SUBMITTED TO:MANDEEP SINGH

SUMITTED BY: - SANTOSH KUMAR ROLL NO:RD2802A02

REG NO:-10806856 B.TECH IT

COMPUTER HARDWARE
Your PC (Personal Computer) is a system, consisting of many components. Some of those components, like Windows XP, and all your other programs, are software. The stuff you can actually see and touch, and would likely break if you threw it out a fifth-story window, is hardware.

The system unit is the actual computer; everything else is called a peripheral device. Your computer's system unit probably has at least one floppy disk drive, and one CD or DVD drive, into which you can insert floppy disks and CDs. There's another disk drive, called the hard disk inside the system unit, as shown in Figure . You can't remove that disk, or even see it. But it's there. And everything that's currently "in your computer" is actually stored on that hard disk.

The floppy drive and CD drive are often referred to as drives with removable media or removable drives for short, because you can remove whatever disk is currently in the drive, and replace it with another. Your computer's hard disk can store as much information as tens of thousands of floppy disks, so don't worry about running out of space on your hard disk any time soon. As a rule, you want to store everything you create or download on your hard disk. Use the floppy disks and CDs to send copies of files through the mail, or to make backup copies of important items.

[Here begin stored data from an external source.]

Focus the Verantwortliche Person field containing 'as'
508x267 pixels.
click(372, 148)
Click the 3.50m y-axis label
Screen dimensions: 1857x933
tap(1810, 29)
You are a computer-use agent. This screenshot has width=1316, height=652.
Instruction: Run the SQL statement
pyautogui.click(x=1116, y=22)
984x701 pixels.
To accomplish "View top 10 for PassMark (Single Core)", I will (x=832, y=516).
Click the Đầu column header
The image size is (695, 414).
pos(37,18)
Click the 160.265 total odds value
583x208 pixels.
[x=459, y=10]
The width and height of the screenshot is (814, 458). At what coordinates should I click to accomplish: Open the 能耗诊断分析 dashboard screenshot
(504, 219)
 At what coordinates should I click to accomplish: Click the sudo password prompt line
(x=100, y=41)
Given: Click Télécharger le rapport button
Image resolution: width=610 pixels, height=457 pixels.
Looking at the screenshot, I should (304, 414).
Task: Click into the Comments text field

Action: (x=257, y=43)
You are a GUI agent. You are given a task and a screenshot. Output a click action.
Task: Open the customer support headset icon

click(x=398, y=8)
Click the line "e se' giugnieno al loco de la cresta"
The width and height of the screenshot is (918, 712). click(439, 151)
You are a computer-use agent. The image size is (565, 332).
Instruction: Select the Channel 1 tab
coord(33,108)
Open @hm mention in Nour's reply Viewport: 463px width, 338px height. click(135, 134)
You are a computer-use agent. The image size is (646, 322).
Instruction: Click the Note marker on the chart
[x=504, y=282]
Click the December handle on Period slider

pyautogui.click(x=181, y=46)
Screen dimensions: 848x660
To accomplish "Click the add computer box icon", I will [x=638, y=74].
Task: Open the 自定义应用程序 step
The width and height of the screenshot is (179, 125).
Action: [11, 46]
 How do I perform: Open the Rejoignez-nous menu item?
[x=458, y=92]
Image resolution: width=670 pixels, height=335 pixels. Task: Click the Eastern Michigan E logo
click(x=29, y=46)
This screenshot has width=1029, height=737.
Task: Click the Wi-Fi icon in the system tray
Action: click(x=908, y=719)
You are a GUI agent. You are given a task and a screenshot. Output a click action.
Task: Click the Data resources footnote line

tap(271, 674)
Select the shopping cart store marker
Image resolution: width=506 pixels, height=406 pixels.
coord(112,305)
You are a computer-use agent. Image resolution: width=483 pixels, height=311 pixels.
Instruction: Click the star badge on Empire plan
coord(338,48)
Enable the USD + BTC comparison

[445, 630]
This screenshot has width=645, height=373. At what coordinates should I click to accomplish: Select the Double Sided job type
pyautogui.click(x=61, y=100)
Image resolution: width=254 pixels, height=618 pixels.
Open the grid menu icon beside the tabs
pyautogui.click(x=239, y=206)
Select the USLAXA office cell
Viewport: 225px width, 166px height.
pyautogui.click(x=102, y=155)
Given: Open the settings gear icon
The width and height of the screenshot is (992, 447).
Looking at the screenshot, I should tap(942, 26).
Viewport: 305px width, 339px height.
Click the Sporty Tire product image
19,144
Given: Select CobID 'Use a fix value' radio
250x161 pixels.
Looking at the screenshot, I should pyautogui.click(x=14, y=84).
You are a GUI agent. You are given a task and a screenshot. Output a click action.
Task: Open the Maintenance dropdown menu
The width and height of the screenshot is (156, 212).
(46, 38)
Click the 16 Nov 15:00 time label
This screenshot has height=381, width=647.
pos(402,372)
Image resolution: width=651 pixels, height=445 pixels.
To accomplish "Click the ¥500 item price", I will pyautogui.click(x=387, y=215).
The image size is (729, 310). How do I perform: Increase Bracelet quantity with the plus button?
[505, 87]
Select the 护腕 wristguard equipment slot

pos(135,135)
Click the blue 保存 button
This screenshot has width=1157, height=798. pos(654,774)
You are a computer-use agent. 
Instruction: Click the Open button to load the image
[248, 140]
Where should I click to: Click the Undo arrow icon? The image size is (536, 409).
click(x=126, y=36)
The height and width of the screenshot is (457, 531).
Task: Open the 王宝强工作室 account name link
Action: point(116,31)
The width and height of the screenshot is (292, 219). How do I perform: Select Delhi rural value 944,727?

Random Access Memory (RAM)


There's too much "stuff" on your computer's hard disk to use it all at the same time. During the average session sitting at the computer, you'll probably use only a small amount of all that's available. The stuff you're working with at any given moment is stored in random access memory (often abbreviated RAM,

and often called simply "memory"). The advantage using RAM to store whatever you're working on at the moment is that RAM is very fast. Much faster than any disk. For you, "fast" translates to less time waiting and more time being productive. So if RAM is so fast, why not put everything in it? Why have a hard disk at all? The answer to that lies in the fact that RAM is volatile. As soon as the computer is shut off, whether intentionally or by an accidental power outage, every thing in RAM disappears, just as quickly as a light bulb goes out when the plug is pulled. So you don't want to rely on RAM to hold everything. A disk, on the other hand, holds its information whether the power is on or off.

The Hard Disk


All of the information that's "in your computer", so to speak, is stored on your computer's hard disk. You never see that actual hard disk because it's sealed inside a special housing and needs to stay that way. Unlike RAM, which is volatile, the hard disk can hold information forever -- with or without electricity. Most modern hard disks have tens of billions of bytes of storage space on them. Which, in English, means that you can create, save, and download files for months or years without using up all the storage space it provides. In the unlikely event that you do manage to fill up your hard disk, Windows will start showing a little message on the screen that reads "You are running low on disk space" well in advance of any problems. In fact, if that message appears, it won't until you're down to about 800 MB of free space. And 800 MB of empty space is equal to about 600 blank floppy disks. That's still plenty of room!

Floppy Disk Drive

The FDD installs in one of the external drive bays at the front of the PC case and is secured by machine screws. External means you can access the drive from the outside. It is powered by a cable with a 4-pin connector that comes from the power supply. It transfers data to and from the motherboard by means of a 34 pin ribbon cable. It stores data magnetically on a removable floppy disk. A pickup arm in the drive floats above the disk surface. The arm moves rapidly back and forth across the disk surface as a small magnetic sensor at the end ofthe arm reads and writes data on the rotating disk surface. Floppy disks hold 1.44 Mbytes, which at one time was a large amount of data. Today many programs and files are much larger than this. In spite of being surpassed in size by CD and DVD, floppy drives are still found on many newer PCs.

The Mouse
Obviously you know how to use your mouse, since you must have used it to get here. But let's take a look at the facts and buzzwords anyway. Your mouse probably has at least two buttons on it. The button on the left is called the primary mouse button, the button on the right is called the secondary mouse button or just the right mouse button. I'll just refer to them as the left and right mouse buttons.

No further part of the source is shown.